Met burgerinitiatief of lokaal netwerk wordt een groep van mensen bedoeld die in of nabij het gebied wonen die een gezamenlijk belang hebben bij het gebiedsproces en die actief willen meewerken aan het proces. Met natuur- en landschapsorganisaties worden organisaties bedoeld (aan de overheid gelieerd of particulier) die een natuurterrein in bezit hebben en dat beheren met het doel om zo goed mogelijk de natuurdoelen in een gebied na te streven.

Het draagvlak voor het gebiedsplan wordt beoordeeld op basis van hoe meer verschillende individuele gebiedspartijen hun draagvlak tonen, hoe hoger het project kan scoren. De opbouw van de punten is als volgt:

  • 0 punten als het draagvlak voor het gebiedsplan niet of nauwelijks is aangetoond in de aanvraag.

  • 1 punt wanneer alleen landbouwers aantoonbaar het gebiedsplan steunen.

  • 2 punten wanneer naast landbouwers ook een andere gebiedspartij aantoonbaar het gebiedsplan steunt.

  • 3 punten wanneer naast landbouwers ook twee andere verschillende gebiedspartijen aantoonbaar het gebiedsplan steunen.

  • 4 punten wanneer naast landbouwers ook drie andere verschillende gebiedspartijen aantoonbaar het gebiedsplan steunen.

  • 5 punten wanneer naast landbouwers ook vier andere verschillende gebiedspartijen aantoonbaar het gebiedsplan steunen.

4. Effectiviteit van de activiteit

(maximaal 5 punten, de weging is 2, totaal te behalen punten is 10)

§ **RUWE GEGEVENS**
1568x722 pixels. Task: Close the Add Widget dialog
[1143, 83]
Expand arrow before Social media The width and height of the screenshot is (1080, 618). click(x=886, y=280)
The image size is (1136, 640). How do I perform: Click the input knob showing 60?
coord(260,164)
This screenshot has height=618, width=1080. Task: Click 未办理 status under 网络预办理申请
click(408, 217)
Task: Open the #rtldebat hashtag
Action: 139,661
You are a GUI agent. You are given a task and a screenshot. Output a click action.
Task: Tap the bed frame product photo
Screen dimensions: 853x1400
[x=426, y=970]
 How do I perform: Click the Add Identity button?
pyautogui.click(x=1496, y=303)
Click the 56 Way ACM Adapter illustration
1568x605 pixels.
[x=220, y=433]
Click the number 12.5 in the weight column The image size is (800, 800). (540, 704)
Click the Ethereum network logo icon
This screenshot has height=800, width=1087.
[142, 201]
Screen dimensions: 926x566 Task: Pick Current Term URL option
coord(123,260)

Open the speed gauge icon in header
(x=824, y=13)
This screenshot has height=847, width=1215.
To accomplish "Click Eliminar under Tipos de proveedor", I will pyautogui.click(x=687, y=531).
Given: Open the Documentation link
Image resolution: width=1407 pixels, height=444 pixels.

§ **DOEL**
Haal uit het fragment over draagvlak voor het gebiedsplan letterlijk het stuk van "Met burgerinitiatief of" tot en met "in de aanvraag.".

§ **UITWERKING**
Met burgerinitiatief of lokaal netwerk wordt een groep van mensen bedoeld die in of nabij het gebied wonen die een gezamenlijk belang hebben bij het gebiedsproces en die actief willen meewerken aan het proces. Met natuur- en landschapsorganisaties worden organisaties bedoeld (aan de overheid gelieerd of particulier) die een natuurterrein in bezit hebben en dat beheren met het doel om zo goed mogelijk de natuurdoelen in een gebied na te streven.

Het draagvlak voor het gebiedsplan wordt beoordeeld op basis van hoe meer verschillende individuele gebiedspartijen hun draagvlak tonen, hoe hoger het project kan scoren. De opbouw van de punten is als volgt:

  • 0 punten als het draagvlak voor het gebiedsplan niet of nauwelijks is aangetoond in de aanvraag.